La Financial Conduct Authority (FCA), nouveau gendarme des marchés britannique depuis avril dernier, a d’ores et déjà fait savoir qu’elle était en désaccord avec deux chapitres des recommandations de l’UE sur les banques. En mai, la FCA avait annoncé qu’elle désapprouvait les règles de l'Autorité européenne des marchés financiers (ESMA) sur les stocks de vente à découvert – une clause que l’Allemagne, le Danemark, la France et la Suède avaient déjà rejetée.

Le 15 août, la FCA a de nouveau exprimé son désaccord avec une mesure interdisant aux banquiers de cumuler une activité de spéculation avec une activité de courtage.

C’est le dernier épisode d’une séries de prises de bec entre Bruxelles et la City, le coeur financier de Londres, sur la régulation des services financiers, un élément central de l’économie britannique.

Le FT explique que la FCA comme le ministère des Finances britannique, "dédramatisent la possibilité d’une cassure avec l’Europe sur la régulation financière", soulignant que l’ESMA a indiqué que les Etats membres avaient le droit de ne pas être d’accord avec elle.

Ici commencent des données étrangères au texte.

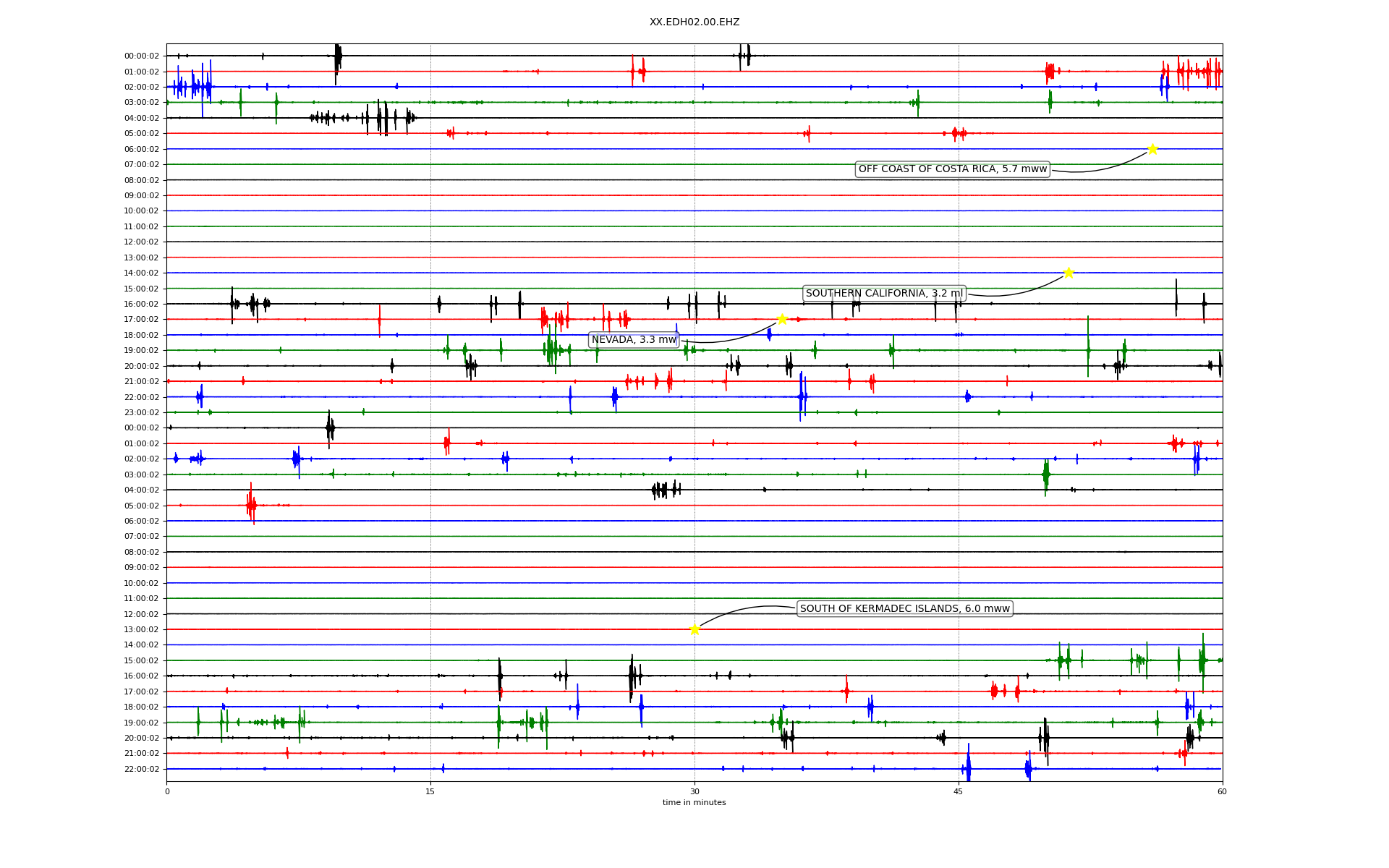Select the SOUTHERN CALIFORNIA 3.2 ml label
Image resolution: width=1389 pixels, height=868 pixels.
click(884, 293)
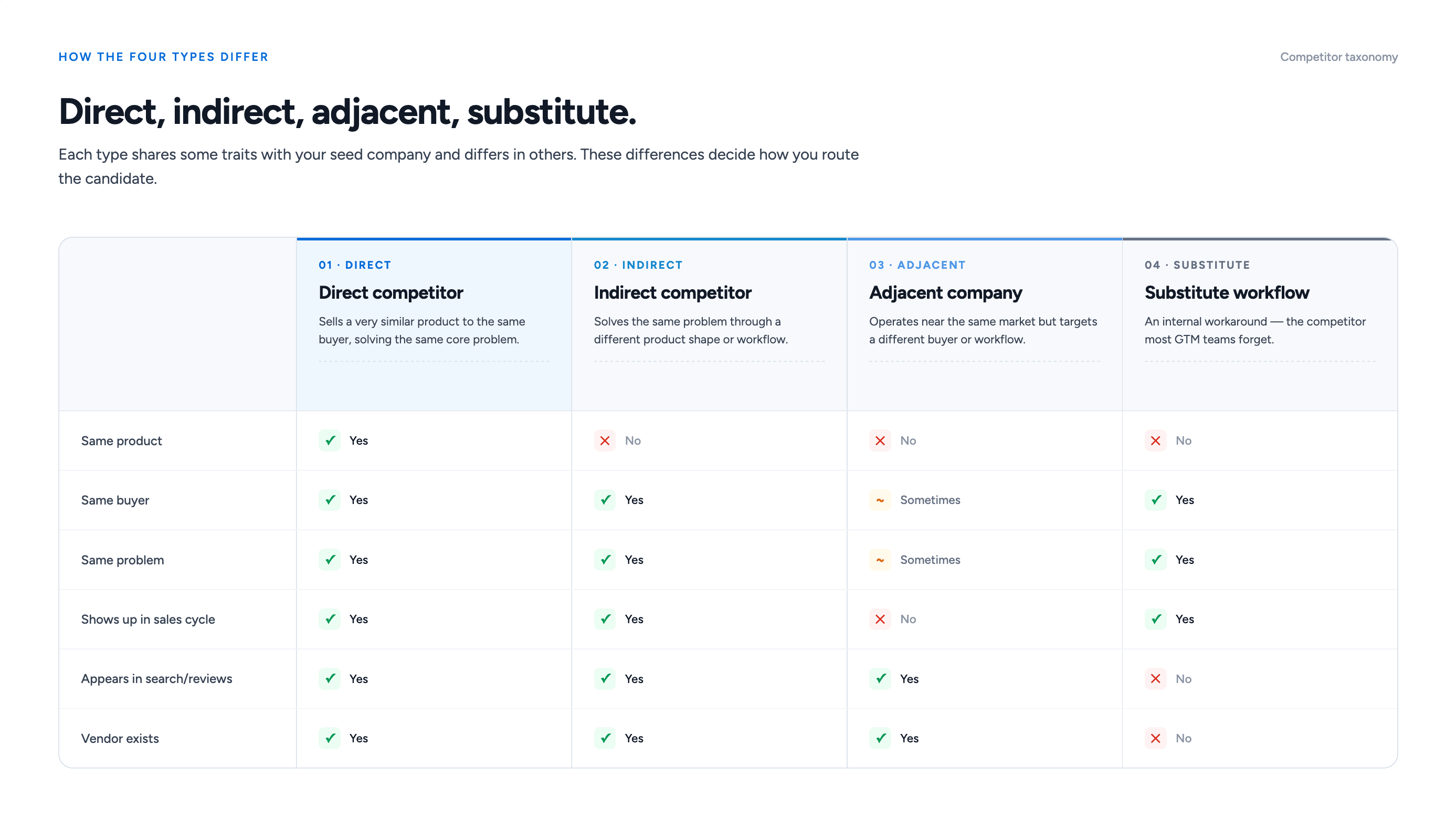The height and width of the screenshot is (819, 1456).
Task: Click the Competitor taxonomy label
Action: tap(1338, 57)

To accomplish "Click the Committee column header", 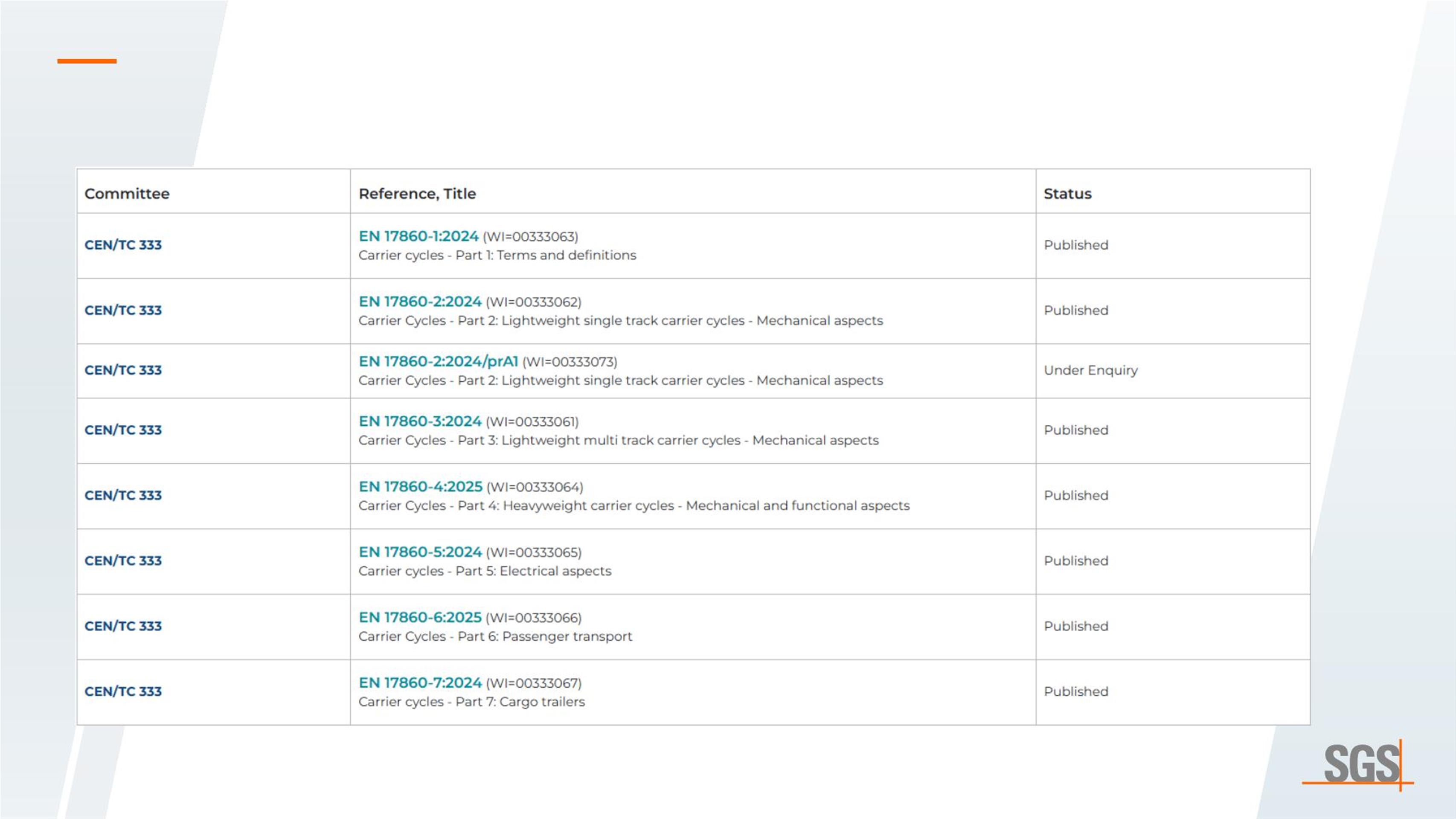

Le quotidien des affaires ajoute que

plusieurs banquiers et gestionnaires d’investissements font le lien entre le changement d’attitude de la FCA et le raidissement de la position du gouvernement sur l’Europe. [...] Certains à la City espèrent que le Royaume-Uni rejettera les autres directives européennes, notamment la réglementation particulièrement sévère sur la restriction des bonus.